## Task details
Each entry should be repeated exactly. Its pictures should not be.

Source data:
--- --- ---

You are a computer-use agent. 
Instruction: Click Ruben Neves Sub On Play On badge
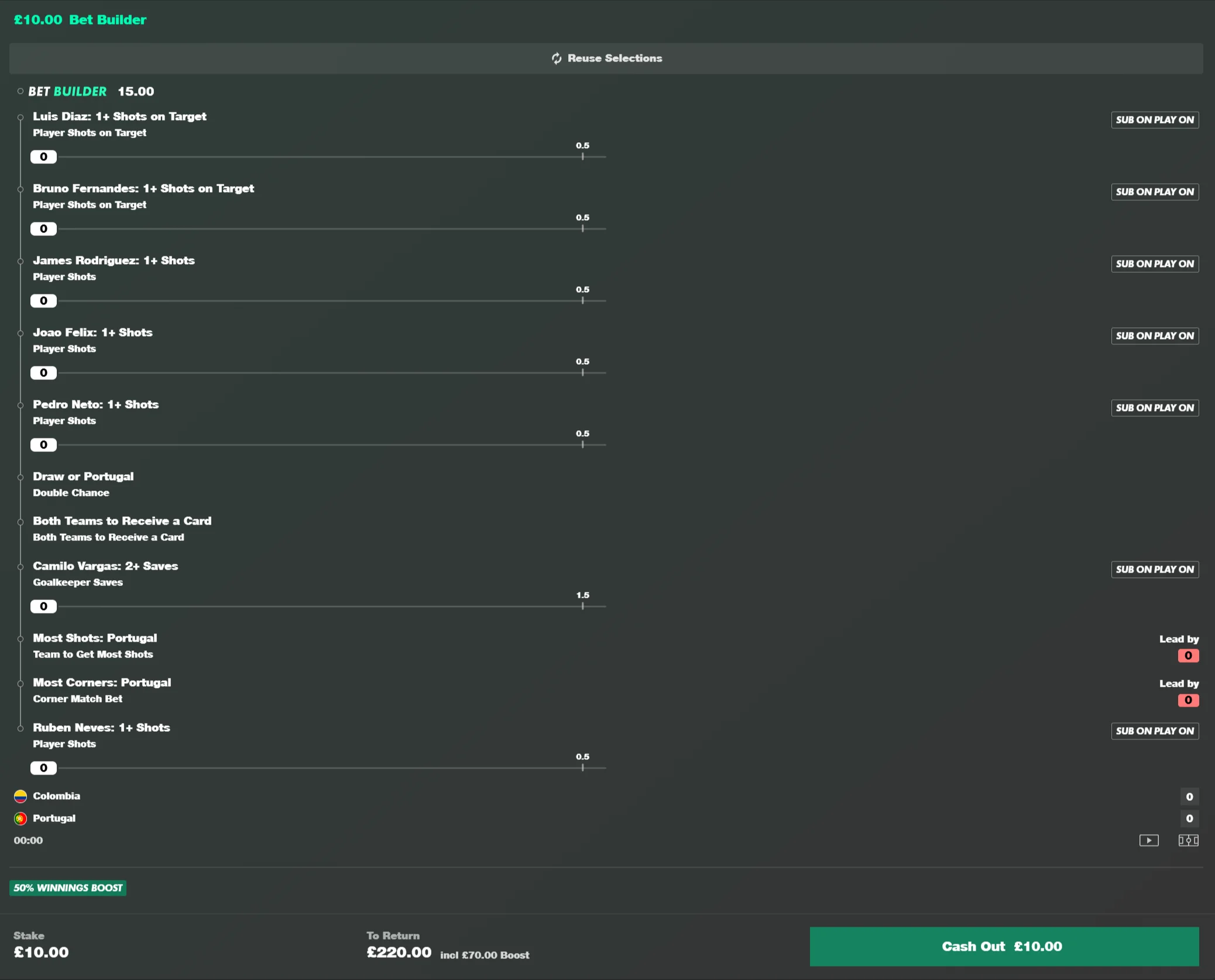click(1155, 731)
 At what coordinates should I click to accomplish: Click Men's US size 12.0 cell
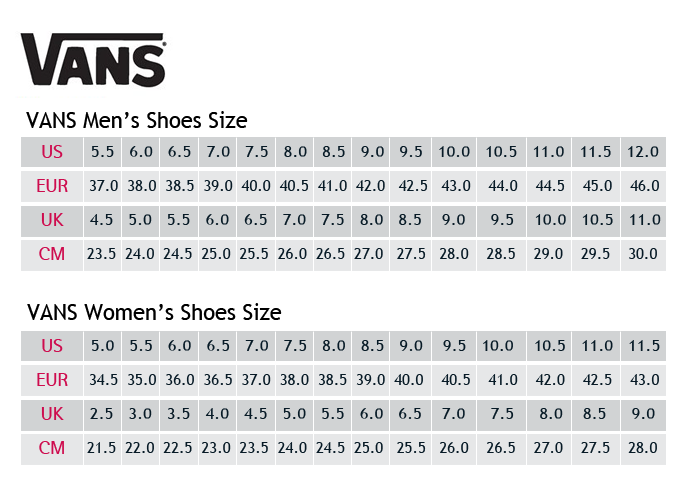pos(643,152)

--- --- ---

## Answer to the problem
You are a computer-use agent. 
Instruction: Click Ruben Neves Sub On Play On badge
click(1155, 731)
 At what coordinates should I click to accomplish: Click Men's US size 12.0 cell
pos(643,152)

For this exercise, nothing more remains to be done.